The Game Most of the Coverage Missed
In November 2025, Glitch released Glitch Karts. Free browser-based 4-player racing. Pomni from The Amazing Digital Circus, Uzi from Murder Drones, Mel from The Gaslight District, and Gwen from Knights of Guinevere.
Available at glitchkarts.com during the Black Friday merch sale, with a time-trial competition where the winner got a golden Pomni statue.
Glitch did not build the game. They did not commission it. They did not stand up a games division.
They reskinned Nightmare Kart, an existing indie kart racer made by Lilith Walther at LWMedia.

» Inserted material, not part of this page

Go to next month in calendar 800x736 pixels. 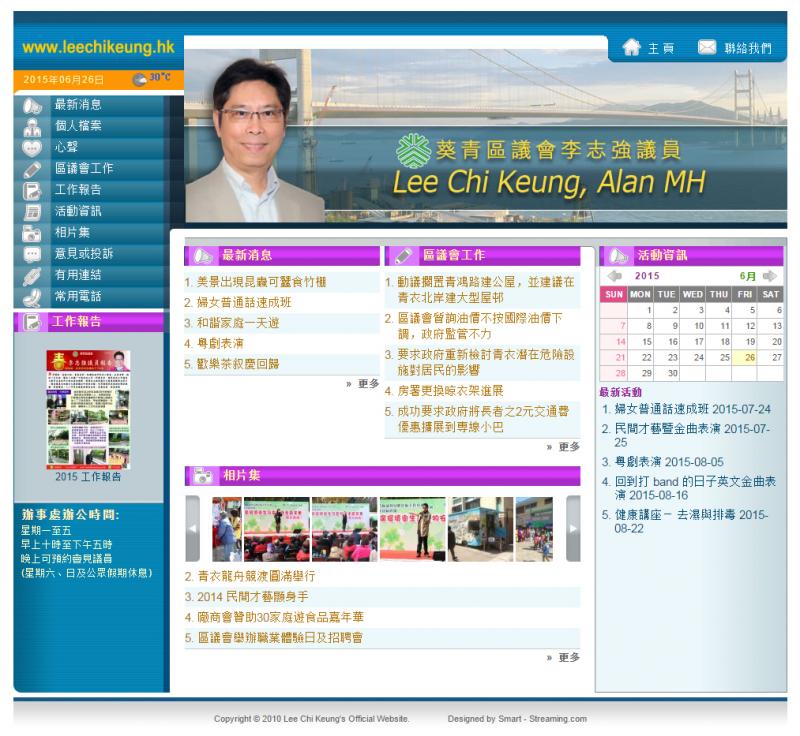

The whole thing functions as a promotional vehicle for the Black Friday merch drop, which funds the next show.
Their first foray into games cost them roughly nothing and proved the model works in interactive.
What the Cinema Weekend Actually Proved
The Amazing Digital Circus: The Last Act opened at $7.88M, number one at the US box office, and finished its four-day theatrical run with $20.24M domestic and $20.65M worldwide, in a fifteen-day exclusive window before the whole thing drops free on YouTube. Fans emailed theater chains and asked them to screen it. No traditional studio was involved at any point.
What I did not cover is the part that matters most for games: demand outran supply.
France pulled 157,000 admissions from just 500 capped screenings. Some American theaters were running a single daily showtime. The community wrote the distribution plan, and the theaters could not print seats fast enough. This was not a release that found its audience. This was an audience that had already assembled, waiting for a release to buy.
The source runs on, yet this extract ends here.